Stored items:

-----

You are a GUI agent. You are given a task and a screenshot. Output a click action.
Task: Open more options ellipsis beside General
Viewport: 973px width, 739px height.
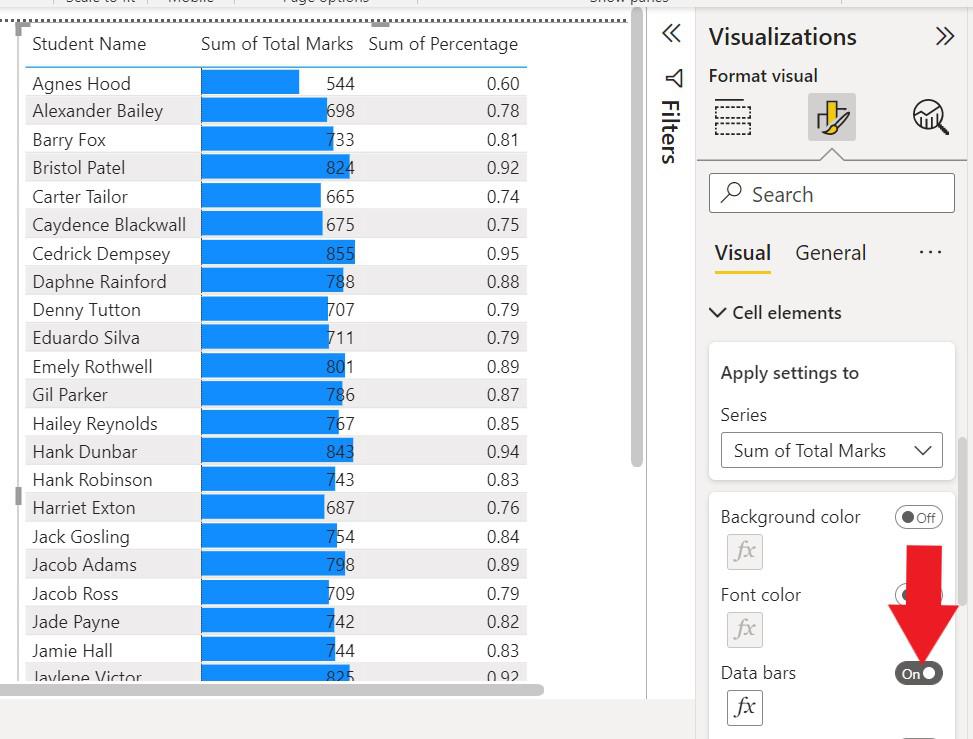click(930, 253)
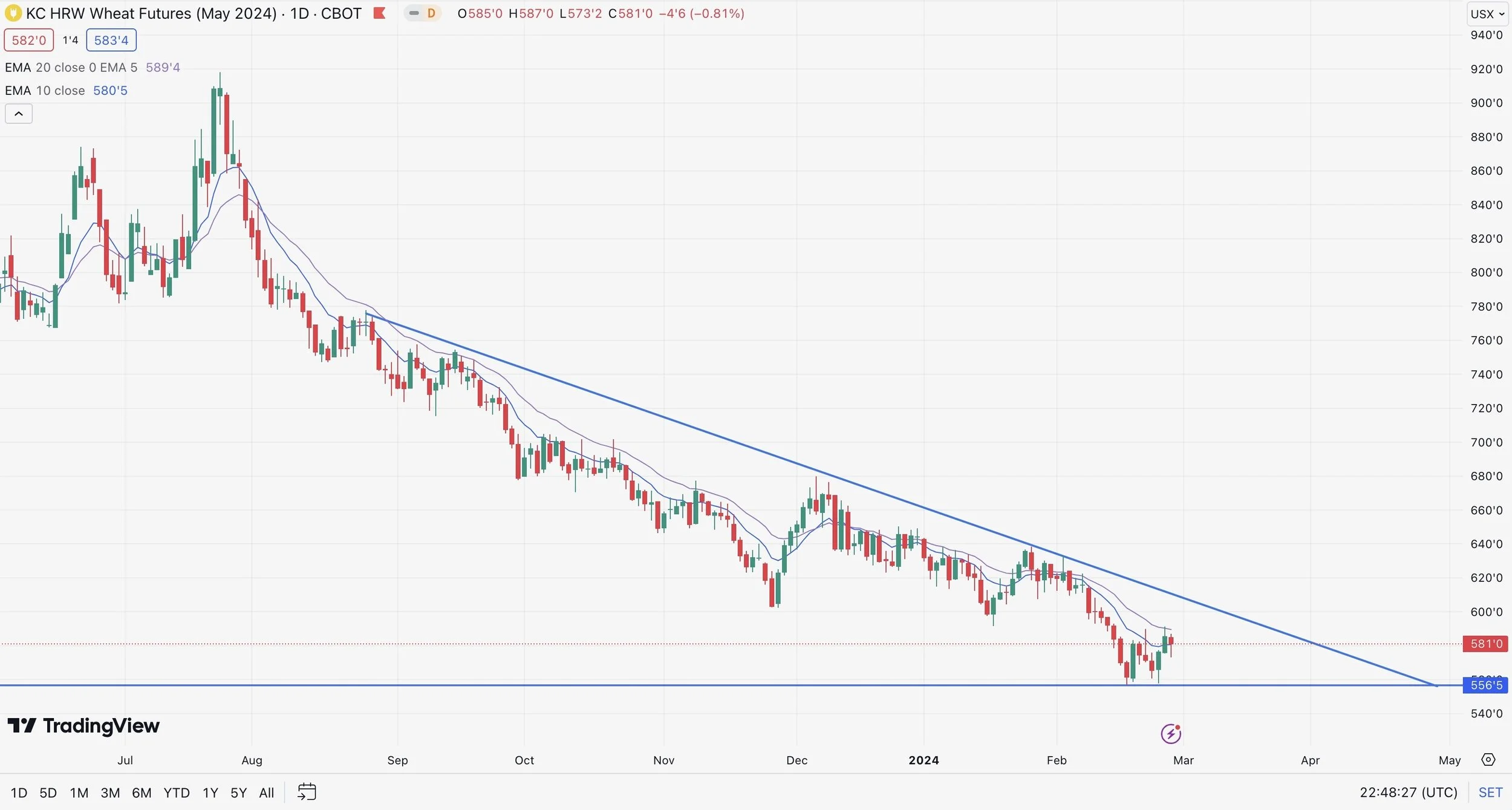Click the blue 583'4 buy button

pos(111,41)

-----

When you copy the entries above, keep every word exactly and omit the images.

You are a GUI agent. You are given a task and a screenshot. Output a click action.
Task: Open more options ellipsis beside General
Viewport: 973px width, 739px height.
click(930, 253)
Click the blue 583'4 buy button

pos(111,41)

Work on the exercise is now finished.